Deep Unrolled Meta-Learning for Multi-Coil and Multi-Modality MRI with Adaptive Optimization

TL;DR

This paper introduces a deep meta-learning framework for MRI reconstruction that unifies multi-coil and multi-modality tasks, enabling rapid adaptation to various sampling patterns and missing modalities with improved image quality.

Contribution

It presents a novel unrolled optimization neural network combined with meta-learning for flexible, accurate MRI reconstruction across different acquisition settings.

Findings

Significant PSNR and SSIM improvements over traditional methods.

Effective adaptation to unseen sampling patterns and modalities.

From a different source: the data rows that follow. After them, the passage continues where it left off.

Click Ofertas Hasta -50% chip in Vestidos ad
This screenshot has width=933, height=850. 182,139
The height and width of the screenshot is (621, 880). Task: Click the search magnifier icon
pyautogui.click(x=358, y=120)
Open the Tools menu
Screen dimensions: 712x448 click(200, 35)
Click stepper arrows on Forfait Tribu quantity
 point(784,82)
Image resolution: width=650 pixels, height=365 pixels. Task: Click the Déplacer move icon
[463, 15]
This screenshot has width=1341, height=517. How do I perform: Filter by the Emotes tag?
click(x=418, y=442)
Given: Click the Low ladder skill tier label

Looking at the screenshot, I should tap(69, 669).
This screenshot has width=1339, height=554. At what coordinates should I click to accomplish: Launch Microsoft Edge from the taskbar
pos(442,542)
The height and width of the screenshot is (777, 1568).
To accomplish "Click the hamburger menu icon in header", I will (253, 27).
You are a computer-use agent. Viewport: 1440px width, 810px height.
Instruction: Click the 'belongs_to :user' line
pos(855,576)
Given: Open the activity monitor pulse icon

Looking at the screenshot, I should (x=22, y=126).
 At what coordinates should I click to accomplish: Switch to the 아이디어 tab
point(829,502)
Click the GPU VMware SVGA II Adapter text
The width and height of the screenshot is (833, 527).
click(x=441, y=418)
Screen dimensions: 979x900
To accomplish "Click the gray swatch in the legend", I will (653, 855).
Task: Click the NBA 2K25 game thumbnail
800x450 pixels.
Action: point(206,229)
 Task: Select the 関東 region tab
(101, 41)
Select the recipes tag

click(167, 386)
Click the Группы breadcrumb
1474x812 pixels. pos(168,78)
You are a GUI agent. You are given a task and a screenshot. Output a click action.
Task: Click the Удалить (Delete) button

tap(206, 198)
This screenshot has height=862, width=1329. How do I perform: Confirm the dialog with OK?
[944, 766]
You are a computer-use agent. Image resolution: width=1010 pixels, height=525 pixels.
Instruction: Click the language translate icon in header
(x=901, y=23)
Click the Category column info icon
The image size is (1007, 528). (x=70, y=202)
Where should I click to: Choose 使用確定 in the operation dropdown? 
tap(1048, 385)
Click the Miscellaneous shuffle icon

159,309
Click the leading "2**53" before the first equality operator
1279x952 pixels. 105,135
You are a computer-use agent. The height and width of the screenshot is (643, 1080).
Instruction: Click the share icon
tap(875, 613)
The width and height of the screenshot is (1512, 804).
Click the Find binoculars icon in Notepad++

Robust performance under aggressive undersampling and domain shifts.

Abstract

We propose a unified deep meta-learning framework for accelerated magnetic resonance imaging (MRI) that jointly addresses multi-coil reconstruction and cross-modality synthesis. Motivated by the limitations of conventional methods in handling undersampled data and missing modalities, our approach unrolls a provably convergent optimization algorithm into a structured neural network architecture. Each phase of the network mimics a step of an adaptive forward-backward scheme with extrapolation, enabling the model to incorporate both data fidelity and nonconvex regularization in a principled manner. To enhance generalization across different acquisition settings, we integrate meta-learning, which enables the model to rapidly adapt to unseen sampling patterns and modality combinations using task-specific meta-knowledge. The proposed method is evaluated on the open source datasets, showing significant improvements in PSNR and SSIM over conventional supervised learning, especially under aggressive undersampling and domain shifts. Our results demonstrate the synergy of unrolled optimization, task-aware meta-learning, and modality fusion, offering a scalable and generalizable solution for real-world clinical MRI reconstruction.